If a property is tunable, you can change its value at any time.

Number of frequency bands M into which the object separates the input broadband signal, specified as a positive integer greater than 1. This property corresponds to the number of polyphase branches and the FFT length used in the filter bank.

Example: 16

Example: 64

Data Types: single | double | int8 | int16 | int32 | int64 | uint8 | uint16 | uint32 | uint64

Decimation factor D specified as a positive integer less than or equal to the number of frequency bands M. The default value of this property equals the number of frequency bands specified.

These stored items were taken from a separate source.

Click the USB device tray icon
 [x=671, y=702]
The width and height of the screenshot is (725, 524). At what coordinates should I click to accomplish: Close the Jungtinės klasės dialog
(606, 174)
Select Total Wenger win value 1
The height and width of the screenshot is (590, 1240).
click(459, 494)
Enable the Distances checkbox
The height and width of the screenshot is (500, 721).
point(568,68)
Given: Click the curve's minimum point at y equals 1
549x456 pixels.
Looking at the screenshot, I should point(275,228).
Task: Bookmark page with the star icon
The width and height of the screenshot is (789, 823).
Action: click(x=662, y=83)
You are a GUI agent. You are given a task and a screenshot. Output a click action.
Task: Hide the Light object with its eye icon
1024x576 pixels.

If the decimation factor D equals the number of frequency bands M, then the M/D ratio equals 1, and the channelizer is known as the maximally decimated channelizer.

If the M/D ratio is greater than 1, the output sample rate is different from the channel spacing, and the channelizer is known as the non-maximally decimated channelizer. If the ratio is an integer, the channelizer is known as the integer-oversampled channelizer. If the ratio is not an integer, say 4/3, the channelizer is known as the rationally oversampled channelizer. For more details, see Algorithm.

Data Types: single | double | int8 | int16 | int32 | int64 | uint8 | uint16 | uint32 | uint64

Filter design parameters or filter coefficients, specified as one of these options:

• 'Number of taps per band and stopband attenuation' — Specify the filter design parameters through the NumTapsPerBand and Stopband attenuation (dB) properties.

• 'Coefficients' — Specify the filter coefficients directly using the LowpassCoefficients property.

Number of filter coefficients each polyphase branch uses, specified as a positive integer. The number of polyphase branches matches the number of frequency bands. The total number of filter coefficients for the prototype lowpass filter is given by NumFrequencyBands × NumTapsPerBand. For a given stopband attenuation, increasing the number of taps per band narrows the transition width of the filter. As a result, there is more usable bandwidth for each frequency band at the expense of increased computation.

Example: 8

Example: 16

#### Dependencies

This property applies when you set Specification to 'Number of taps per band and stopband attenuation'.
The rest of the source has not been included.